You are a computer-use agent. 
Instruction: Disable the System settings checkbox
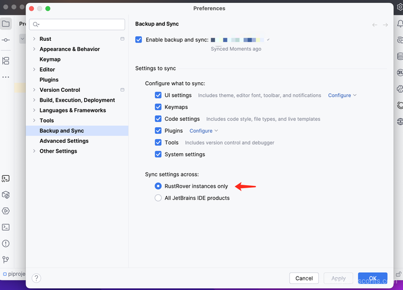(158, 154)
___
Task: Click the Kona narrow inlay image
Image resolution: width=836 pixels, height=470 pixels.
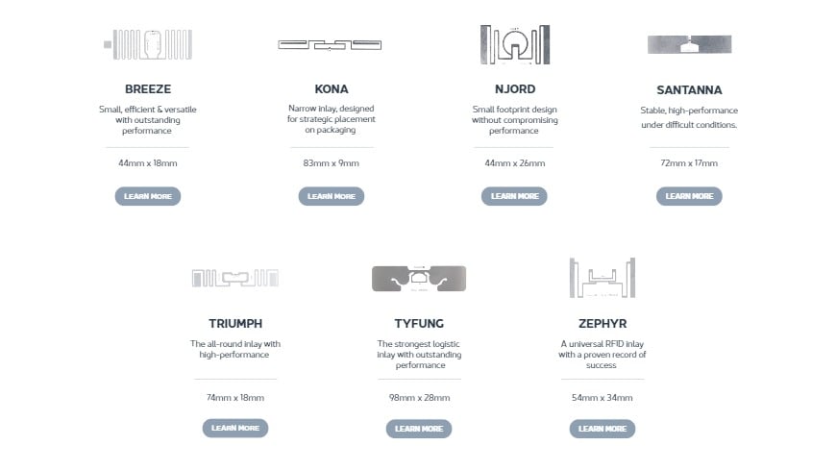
___
## EXERCISE OBJECTIVE:
Rewrite the entries from the line containing "Task: Click the Kona narrow inlay image" down to the line containing "Image resolution: width=836", replacing "narrow" with "wide" and leaving everything else as it is.

## RESPONSE TO THE EXERCISE:
Task: Click the Kona wide inlay image
Image resolution: width=836 pixels, height=470 pixels.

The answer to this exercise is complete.